One of the barkeeps, upon texting confirmation of your reservation, signs off with a short “Thank you,” a response that, though a platitude, still manages to feel like a personal touch.
The W staff only communicate via text, until, of course, you enter the private bar in downtown Lee’s Summit, which was recently voted by Journal readers as the top spot to share with a date.
“It’s a secret club,” said Amy Abbott, celebrating her birthday Jan. 5 at The W with her husband of six months, Jonathan Abbott. “It’s like they’re protecting their little secret, and now we’re in the secret.”
The general manager and chief barkeep, Mike Strohm, said The W has been deemed a speakeasy by customers. That may be due to its unspoken reservations, its removed den — concealed from the street by closed wood shutters — and the outdoor intercom that must be buzzed before breaching its stately, unmarked front door.
A speakeasy, or Prohibition-era bar, evokes the surreptitious and illicit.

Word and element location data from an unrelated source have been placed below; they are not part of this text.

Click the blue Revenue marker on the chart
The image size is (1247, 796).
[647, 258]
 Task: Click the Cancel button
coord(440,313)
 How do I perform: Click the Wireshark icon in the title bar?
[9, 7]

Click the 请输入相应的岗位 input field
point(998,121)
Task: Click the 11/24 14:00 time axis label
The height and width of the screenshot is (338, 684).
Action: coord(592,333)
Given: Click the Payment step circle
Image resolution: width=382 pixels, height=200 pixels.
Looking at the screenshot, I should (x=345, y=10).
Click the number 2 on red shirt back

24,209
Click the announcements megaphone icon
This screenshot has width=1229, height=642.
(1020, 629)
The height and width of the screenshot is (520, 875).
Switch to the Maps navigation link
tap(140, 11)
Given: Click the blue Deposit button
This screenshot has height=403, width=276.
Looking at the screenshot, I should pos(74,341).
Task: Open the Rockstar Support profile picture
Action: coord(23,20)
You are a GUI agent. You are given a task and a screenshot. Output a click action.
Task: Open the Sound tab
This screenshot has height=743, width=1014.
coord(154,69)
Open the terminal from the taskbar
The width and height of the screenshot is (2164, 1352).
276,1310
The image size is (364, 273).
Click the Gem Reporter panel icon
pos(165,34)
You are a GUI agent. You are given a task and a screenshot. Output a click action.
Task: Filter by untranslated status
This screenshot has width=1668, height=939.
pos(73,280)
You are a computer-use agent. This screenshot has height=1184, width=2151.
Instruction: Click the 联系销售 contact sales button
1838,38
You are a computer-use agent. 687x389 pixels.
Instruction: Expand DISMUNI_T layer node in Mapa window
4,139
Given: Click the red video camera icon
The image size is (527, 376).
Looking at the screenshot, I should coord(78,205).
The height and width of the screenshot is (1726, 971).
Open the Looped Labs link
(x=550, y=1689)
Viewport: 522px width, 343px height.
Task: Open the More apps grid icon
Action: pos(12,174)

At The W, the same is called to mind when Strohm lifts one of four bell jars from its perch on the bar, releasing a cloud of lingering smoke and one of his signature smoked cocktails.
“I’ve noticed, with higher proofs, (the smoke) mellows out the burn,” Strohm said.
The smoke is pumped by fan into the bell jar, swirls around a cocktail and lingers on the glass even after the first sip is swilled.
“There is no burn,” Jonathan Abbott said of his smoked cocktail.
“And he’s a firefighter, so he knows the burn,” Amy Abbott added.
The Abbotts agreed this, their first visit to The W, would not be their last.
“We were already starting to plan when we could sneak away and come again,” Amy Abbott said.
As the Thursday night wore on, Strohm could be found singeing the upper stems of a rosemary garnish with a torch, its green turning an incandescent red above a libation of Four Roses Yellow bourbon mixed with house-made maple syrup, lemon, smoke and other ingredients.
The drink is named “Nothing Compares to You,” after the song, according to bartender Taylor Dumsky.
The speakeasy only serves drinks, is only open three days a week and buys ingredients from a local farmer or crafts them by hand, like the 15 different types of syrups made in-house.
And the welcoming barkeeps seem to pride themselves on fostering The W’s private atmosphere, where the flame of old love may be rekindled or a new connection could be sparked.
Mica-Elgin Vi, at the bar with friend Emily Catz, described other bars, where, he said, drinks may be served quickly, as if to discard customers.
But that’s different, Vi said, at The W.
“I feel like this kind of small establishment is very personal and intimate,” he said.
“Are you describing me?” Dumsky asked, from across the bar.
Vi paused. “No comment,” he said, with a smile.